To address the slight digression to the use of pins in protective services, I'll say that you need to change your approach from traditional methods. I used to do demos with cops (good judo players, MMA people, experienced officers) and to prove a point I would tangle with them and while they wrestled for an arm bar or hip throw I would secure their side arm, baton, or another item from their practice belt. When I work with people who carry weapons I usually advocate not to get entangled with their opponent. So in this sense I think persons who work in protective services like police, security, national guard, military, etc. need to understand their first priority is to maintain their security, then secure their partner. As far as I am concerned, There is not an excuse that should be considered that allows a suspect to touch a police officer after the officer begins issuing submission commands, certainly one who is armed. Cops have such dangerous jobs its not even funny anymore...

Back to the larger discussion...

Pins are controls; at the end of the day, I ask myself, "am I in control of this person?" This is my defining characteristic of an aikido pin. Seriously, I've had great aikido people grab my hand and stop me from tenkan. Not a traditional pin, but if I cannot move how I want to...
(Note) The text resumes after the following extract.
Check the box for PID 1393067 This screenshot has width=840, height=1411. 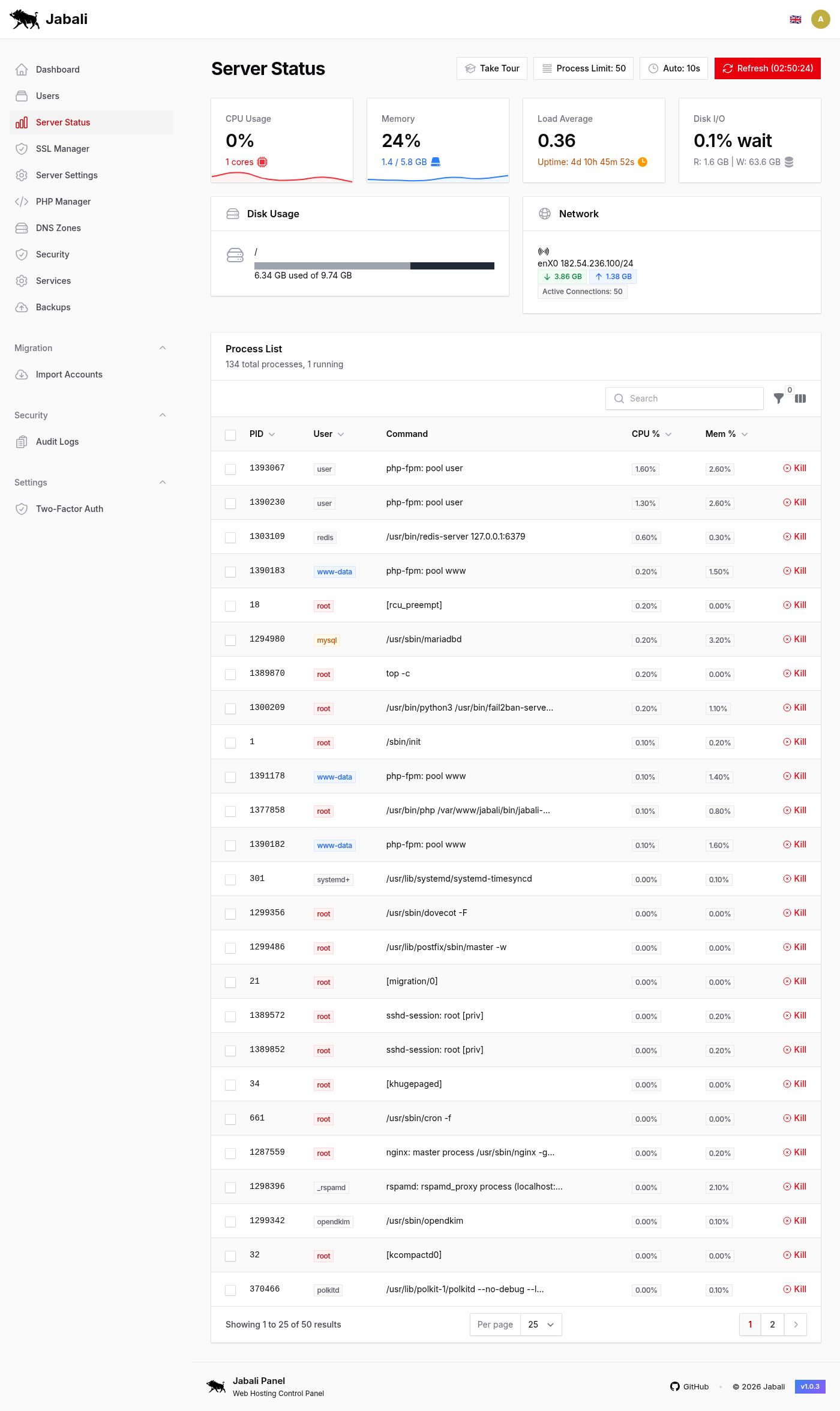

Pins are not necessarily breaks, joint locks, or pressure points, although all of these options are pinning tools. Traditionally, a pin was a pause in combat that shifted a significant advantage to a combatant to apply a killing or debilitating blow to his opponent. This would be a similar tactic to kicking sand, standing with the sun at your back, or any number of combat tactics that are designed to give advantage. Interestingly, several of my historical books tend to imply that it was unusual for combatants to engage in single combat on a battlefield; rather, the focus of single combat was incredibly dangerous on a battlefield with multiple opponents. Japan was sort of odd in this respect and the challenge of single combat gave the Japanese trouble in several foreign wars. As it applies to combat and the arts that study combat, I believe Aikido differs from traditional [koryu] pins because of my intention in pinning my partner.

Sport pins are designed to demonstrate that advantageous pause. Some sports choose body control, others a duration of time of control, others a submission by the opponent. But even the sport pins are designed to show that one player has advantage over another. I believe aikido differs from sport fighting pins because the rules of engagement are different.

Aikido walks the line between these worlds. We tend to adhere to concepts of combat and organized military strategy, but often our training is sport-oriented because we do not act as if we were on the battlefield (must fight ikkyo...without...regard...to atemi...). But that is a problem with our training, not necessarily our pinning.

Now, in response to your comment about the use of force in submitting suspects (in your protesters example). I think we need to respect the social pressure for law enforcement to go to [in some cases] extreme solutions to minimize the risk of injury in subduing persons. Like I said earlier, my tolerance ends after the officer commands the suspect to submit. If the officer never had to touch the suspect, there would be no risk in the officer injuring the suspect... When I bounced the way we took down big brawlers was to dog pile them and smother them to reduce the risk of injury to the person, the patrons around him, or damage to the establishment.

Pins have a consequence for non-compliance, that consequence is often discomfort at best and can be unconsciousness, skeletal injury, muscular injury or nervous system injury. These consequences are often too severe for civilian enforcement groups to entertain so traditional pinning solutions may not work for these groups.